# GIVEN REQUEST A
According to the book reviews, what is Aunt Rose's profession?
# GIVEN REQUEST B
In the book reviews, swap "shimmers" for "sparkles" and write out the part from "Interwoven points of" up to and including "cooperation and simplicity.".
# GIVEN REQUEST C
Extend the book reviews beyond their final line.

# TEXT
§ §

Interwoven points of view tighten and focus the action in this affecting book. The principals are nuanced, and Eisele’s prose shimmers. If you want to read into the novel points about economic disparity or social and environmental responsibility, you can. Or, you could enjoy this story about surviving the apocalypse through cooperation and simplicity.
— Christine Wald-Hopkins
“Forever Today” By Katie J. Douglas.
Independently Published. $16.99 print; $2.99 Kindle.
A summertime encounter in Patagonia blossoms into romance for Charlotte and Wyatt, but there are thunderheads on the horizon of their perfect happiness. She is on the run from the menacing home situation created by her addicted mother; he is a ranch hand planning to shake the dust of Arizona come autumn. That they found each other was not accidental, says Charlotte’s lively and affectionate Aunt Rose, a professional psychic who knows a thing or two about past lives. Rose recognizes that her niece shares her psychic gifts and nurtures them by including Charlotte in the readings she does for clients. But a little bit of knowledge creates a lot of turmoil when Charlotte realizes that the quiet messages that come to her unbidden may presage a future in which true love does not equal destiny. Southern Arizona native Katie J. Douglas, who does a fine job evoking the Sonoran Desert summer, has filled her debut novel with a cast of engaging characters and lively dialog; her cliffhanger ending will leave readers eagerly anticipating the planned sequel.
— Helene Woodhams
“Killing for Power and Profit: Remembering the Victims” By H.G. Willms.
Archway Publishing. $33.95 hdcvr, $15.99 pbk, $8.99 Kindle.

§ §

# MATERIAL SHOWN
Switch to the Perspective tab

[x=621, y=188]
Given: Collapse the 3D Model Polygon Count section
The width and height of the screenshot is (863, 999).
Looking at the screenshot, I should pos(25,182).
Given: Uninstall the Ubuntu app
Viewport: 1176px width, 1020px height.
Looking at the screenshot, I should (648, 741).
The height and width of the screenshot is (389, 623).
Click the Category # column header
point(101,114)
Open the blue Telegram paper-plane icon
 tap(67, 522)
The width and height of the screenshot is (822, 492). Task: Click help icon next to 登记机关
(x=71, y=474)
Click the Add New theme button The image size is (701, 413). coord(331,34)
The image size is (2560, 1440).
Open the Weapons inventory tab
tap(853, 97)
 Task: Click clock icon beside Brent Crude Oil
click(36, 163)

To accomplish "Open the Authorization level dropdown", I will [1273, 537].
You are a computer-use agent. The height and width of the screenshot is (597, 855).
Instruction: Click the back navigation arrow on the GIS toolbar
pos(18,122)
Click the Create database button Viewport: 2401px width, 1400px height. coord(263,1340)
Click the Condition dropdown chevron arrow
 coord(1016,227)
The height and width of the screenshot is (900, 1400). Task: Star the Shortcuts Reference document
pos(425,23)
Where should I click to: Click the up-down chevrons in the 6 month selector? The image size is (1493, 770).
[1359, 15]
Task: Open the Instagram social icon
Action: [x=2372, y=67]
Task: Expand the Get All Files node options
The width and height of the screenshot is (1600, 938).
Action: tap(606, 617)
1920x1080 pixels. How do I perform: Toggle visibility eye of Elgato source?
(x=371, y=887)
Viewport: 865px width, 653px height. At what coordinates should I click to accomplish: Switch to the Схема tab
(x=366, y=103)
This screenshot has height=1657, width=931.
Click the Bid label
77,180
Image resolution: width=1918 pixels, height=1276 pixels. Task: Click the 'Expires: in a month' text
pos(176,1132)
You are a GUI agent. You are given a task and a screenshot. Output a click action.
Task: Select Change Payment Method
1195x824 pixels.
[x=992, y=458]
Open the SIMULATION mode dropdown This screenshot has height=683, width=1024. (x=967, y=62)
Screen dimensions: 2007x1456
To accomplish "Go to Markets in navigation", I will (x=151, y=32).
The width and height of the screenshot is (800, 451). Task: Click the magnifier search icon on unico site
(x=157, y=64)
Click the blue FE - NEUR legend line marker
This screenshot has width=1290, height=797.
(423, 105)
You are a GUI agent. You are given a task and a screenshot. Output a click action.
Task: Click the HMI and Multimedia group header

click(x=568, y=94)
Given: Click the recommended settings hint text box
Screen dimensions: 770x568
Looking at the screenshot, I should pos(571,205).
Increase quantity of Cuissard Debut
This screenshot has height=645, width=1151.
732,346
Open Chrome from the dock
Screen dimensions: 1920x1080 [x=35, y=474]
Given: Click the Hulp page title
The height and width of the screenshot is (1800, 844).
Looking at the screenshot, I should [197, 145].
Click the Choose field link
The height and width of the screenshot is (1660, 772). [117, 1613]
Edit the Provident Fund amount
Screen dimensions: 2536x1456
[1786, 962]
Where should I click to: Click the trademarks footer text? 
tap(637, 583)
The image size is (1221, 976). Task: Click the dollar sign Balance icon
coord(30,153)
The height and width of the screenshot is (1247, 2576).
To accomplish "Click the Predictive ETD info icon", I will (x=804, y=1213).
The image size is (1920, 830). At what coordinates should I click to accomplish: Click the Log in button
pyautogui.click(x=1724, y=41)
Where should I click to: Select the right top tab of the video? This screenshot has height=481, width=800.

§ §

# TASK RESPONSE A
She is a professional psychic.

# TASK RESPONSE B
Interwoven points of view tighten and focus the action in this affecting book. The principals are nuanced, and Eisele’s prose sparkles. If you want to read into the novel points about economic disparity or social and environmental responsibility, you can. Or, you could enjoy this story about surviving the apocalypse through cooperation and simplicity.

# TASK RESPONSE C
Author H.G. Willms is a veteran who has spent time in VA waiting rooms and had ample opportunity to observe lives that have been wrecked by warfare. Who, he wondered, benefits from armed conflict? Certainly not enlisted men with little stake in the power struggle for which they may die, nor do the luckless inhabitants of war zones who lose their homes and often their lives. They are, rather, the victims of wars started by powerful individuals maneuvering to gain greater wealth and influence. The realization prompted him to write this compelling historical and political overview of military struggles spanning the past 100 years, and to conclude that the perpetrators of wars that destroyed countless millions of lives were guilty of crimes against humanity for which they have never been called to account.
Willms begins his commentary with the depredations wrought in the Congo under Leopold II of Belgium, then moves on to WWI, a war of attrition in which young men were mere cannon fodder. As he makes his way through a century of conflict, Willms observes how expert public relations based on lies and spin justified the unjustifiable in the public mind. The corruption of power continues to endanger us, and being well-informed is critically important; to that end, Willms provides a bibliography of books that informed his thinking. A library administrator and book store owner, Willms lives in Tucson.
— Helene Woodhams
“A Visit from Lizzie” By Anita Tendick and Sophia Patch.
Self Publishing Book Services. $7.99; $3.99 Kindle.
”Another Big Adventure for Smokee the Cat”
By Anita Tendick and Sophia Patch.
University of Arizona Libraries. $7.99; $3.99 Kindle.
Kindness counts and friendships bring joy. These are concepts that even the youngest reader can embrace, and they are recurring themes for Anita Tendick and Sophia Patch, who together have produced nine picture books. Their most recent, “A Visit from Lizzie,” is the sequel to “A Lovely Lizard Love Story.” It celebrates the happy reunion of Lizzie, a stylish lizard and Kay, the little girl who gave Lizzie a home when she was in need. In this latest outing, Kay welcomes her old friend’s new family and builds a little house into which they happily move. Tendick’s rhyming narrative and Patch’s charmingly rendered illustrations make this affirming book a fun read-aloud.
Kindness is also the theme of the duo’s recently published “Another Big Adventure for Smokee the Cat.” It focuses on the unlikely friendship of a house cat and his coyote companion and their rescue of an injured bird during a free-wheeling escapade in the city. Both books conclude with interesting animal facts and activities. Tendick lives in Oro Valley; Patch attends the University of Arizona where she studies art and illustration.
“What Was He Drinking? The Saga of Wayne Zing” By L. V. Jagnow.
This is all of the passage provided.